R sempat dievakuasi dan dibawa ke rumah sakit untuk mendapatkan pertolongan medis. Namun nyawanya tidak berhasil diselamatkan.
Di tengah tragedi itu, sang ibu bernama Suryani (40) berhasil ditemukan lebih dulu dalam kondisi selamat. Ia menjadi satu-satunya anggota keluarga yang berhasil keluar hidup-hidup dari timbunan longsor tersebut.
Proses evakuasi berlangsung dramatis selama sekitar empat jam. Tim gabungan mulai melakukan pencarian sejak pukul 13.00 WIB hingga sekitar pukul 16.30 WIB.
Longsor terjadi saat sebagian besar wilayah Kabupaten Bungo dilanda cuaca ekstrem. Selain longsor di Kelurahan Empelu, banjir juga dilaporkan terjadi hampir di seluruh wilayah Kabupaten Bungo.
Komandan Tim Pos SAR Bungo, M Andri, mengatakan pihaknya menerima laporan kejadian dari Kabag Ops Polres Bungo, AKP B.M Pasaribu sekitar pukul 13.35 WIB.
Setelah menerima laporan, tim langsung bergerak menuju lokasi untuk melakukan pencarian dan evakuasi korban yang tertimbun material longsor.
Dalam operasi tersebut, puluhan personel gabungan diterjunkan. Tim terdiri dari Pos SAR Bungo, TNI, Polres Bungo, BPBD, Damkar, Satpol PP, hingga warga setempat yang ikut membantu proses penyelamatan.
Petugas juga mengerahkan berbagai peralatan pendukung seperti Rescue Car, Rescue D-Max, Rescue Truck, hingga Drone Thermal untuk memantau area longsor dan mempercepat pencarian korban.
Menurut Andri, seluruh korban yang ditemukan langsung dievakuasi dari lokasi bencana.
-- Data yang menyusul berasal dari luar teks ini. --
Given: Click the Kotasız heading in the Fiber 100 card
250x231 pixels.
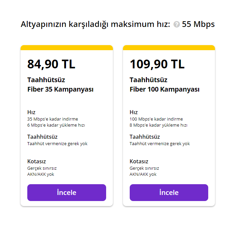Looking at the screenshot, I should tap(139, 161).
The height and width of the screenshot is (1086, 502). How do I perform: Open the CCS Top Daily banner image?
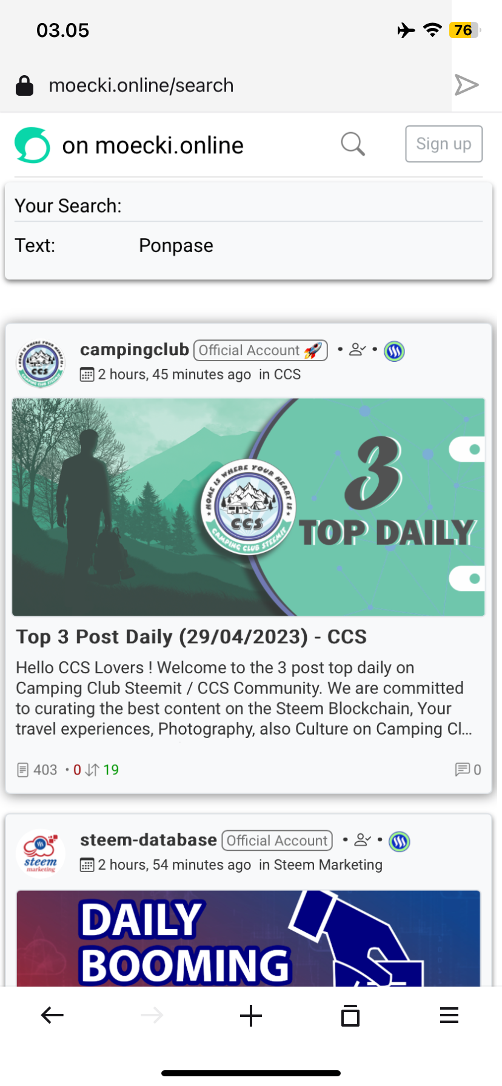249,507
Korban meninggal dunia kemudian diserahkan kepada pihak keluarga untuk dimakamkan.
Saat proses evakuasi berlangsung, kondisi cuaca di lokasi dilaporkan berawan. Meski begitu, Tim SAR Gabungan tetap mengingatkan warga agar meningkatkan kewaspadaan terhadap potensi longsor susulan, terutama jika hujan deras kembali mengguyur kawasan rawan bencana.
Tragedi di Kelurahan Empelu menjadi pengingat bahwa cuaca ekstrem masih mengancam sejumlah daerah di Jambi. Dalam hitungan jam, hujan deras mampu memicu banjir dan longsor yang merenggut nyawa anak-anak.